We booked a stay in a luxury trullo resort called Il Palmento with Groupon – 2 nights for 179 euros. We had pretty low expectations, having heard terrible things about Groupon (from bad quality on the consumer’s part to the fact that these deals have put many people out of business), so were pleased to find that the place exists at all.
We received no lesser treatment for being “Grouponers”, and were indeed very, very thrilled to stay in a large two-cone trullo. These structures are traditionally thick-walled and a bit dark due to their single opening, designed to be cool year-round except in August when they become unbearable. Our trullo was of the modern type: it had large double-glaze windows and air conditioning! We took advantage of the resort’s swimming pool (a double oval, one for kids) and tennis court (nobody else used it). The place is frequented primarily by families with 2.2 kids who probably liked the convenience of the facilities which also included a restaurant and after-dinner poolside activities that we avoided like the plague.
The nearby towns of Martina Franca and Locorotondo are popular summer dinner destinations for residents of Taranto, who go there to escape the heat of the city and take in a good meal, often dining al fresco.
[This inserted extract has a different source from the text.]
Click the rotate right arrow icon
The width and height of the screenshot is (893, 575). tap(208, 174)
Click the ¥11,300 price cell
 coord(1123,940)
I have to share one of our dinner experiences with you as we found Bina (via Dottor Recchia 44-50) in Locorotondo to be a very special, modern reinterpretation of Pugliese food. First of all, the decor of this tavern space is very much our style – modern, all white, it incorporates traditional elements like ceramics from nearby Grottaglie but uses the most modern versions available. Bina cooks with traditional Pugliese ingredients and recipes, refined with some modern combinations and artistic presentation.
I photographed all my food but spared Tommaso this vice as he appeared quite ready to devour his. I loved the presentation of the antipasti (on the house) – a bowl of olives and another of fried bread balls with mint and cheese inside that are the most delicious thing I have ever tasted.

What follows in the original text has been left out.